(RECORDS PROVIDED Opens)

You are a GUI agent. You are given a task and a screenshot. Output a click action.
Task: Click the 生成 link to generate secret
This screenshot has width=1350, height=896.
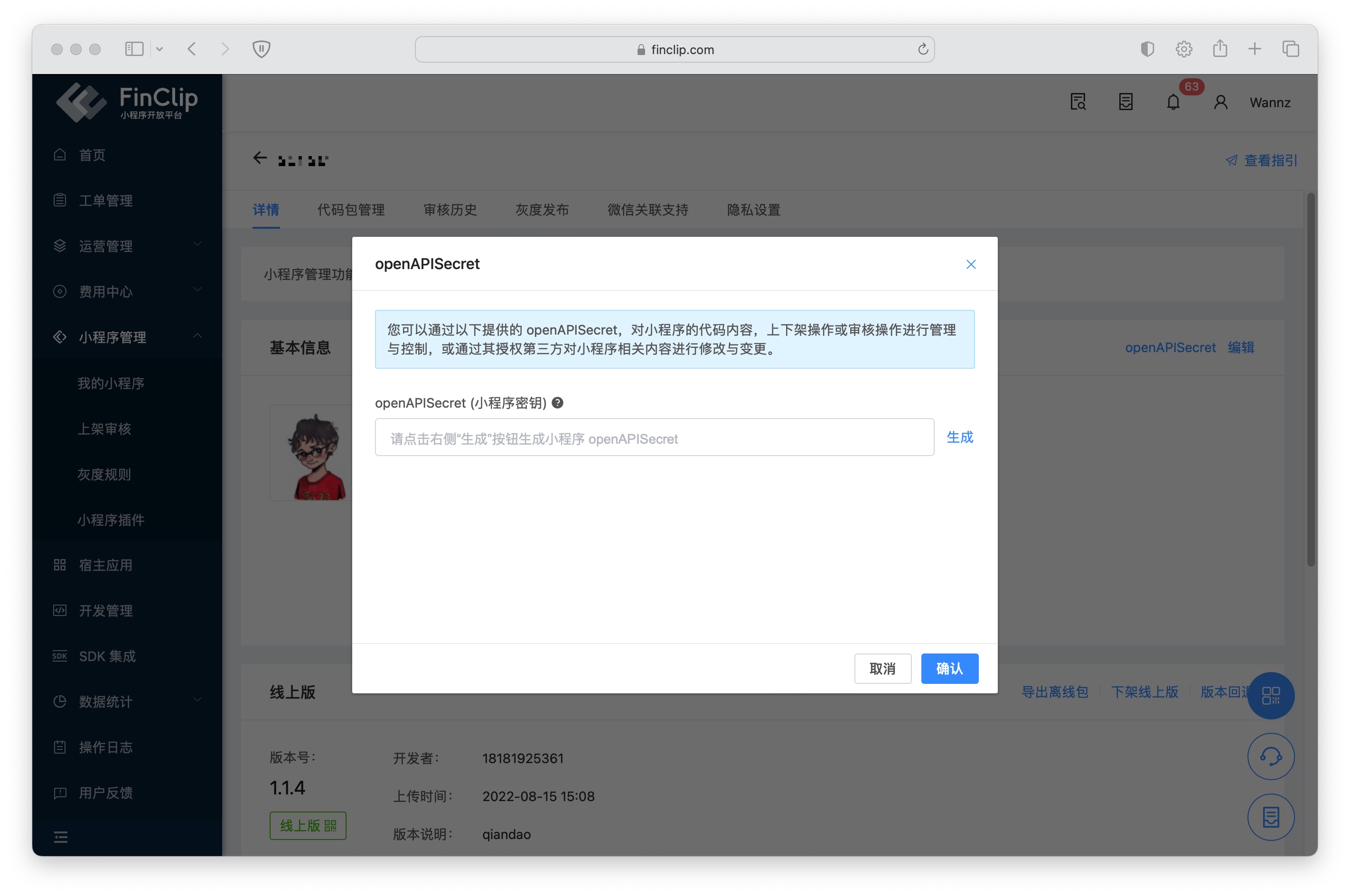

(RECORDS PROVIDED Closes)
(RECORDS PROVIDED Opens)

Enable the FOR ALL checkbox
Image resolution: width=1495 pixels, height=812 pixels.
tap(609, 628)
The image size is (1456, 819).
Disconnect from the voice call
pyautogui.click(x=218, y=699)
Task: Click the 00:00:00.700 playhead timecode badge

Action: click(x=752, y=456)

(RECORDS PROVIDED Closes)

--- TASK ITEM ---
Return, with no change at all, every line in the entries above from the line containing "You are a GUI" through the line containing "This screenshot has width=1350, height=896.".

--- EXPECTED ANSWER ---
You are a GUI agent. You are given a task and a screenshot. Output a click action.
Task: Click the 生成 link to generate secret
This screenshot has width=1350, height=896.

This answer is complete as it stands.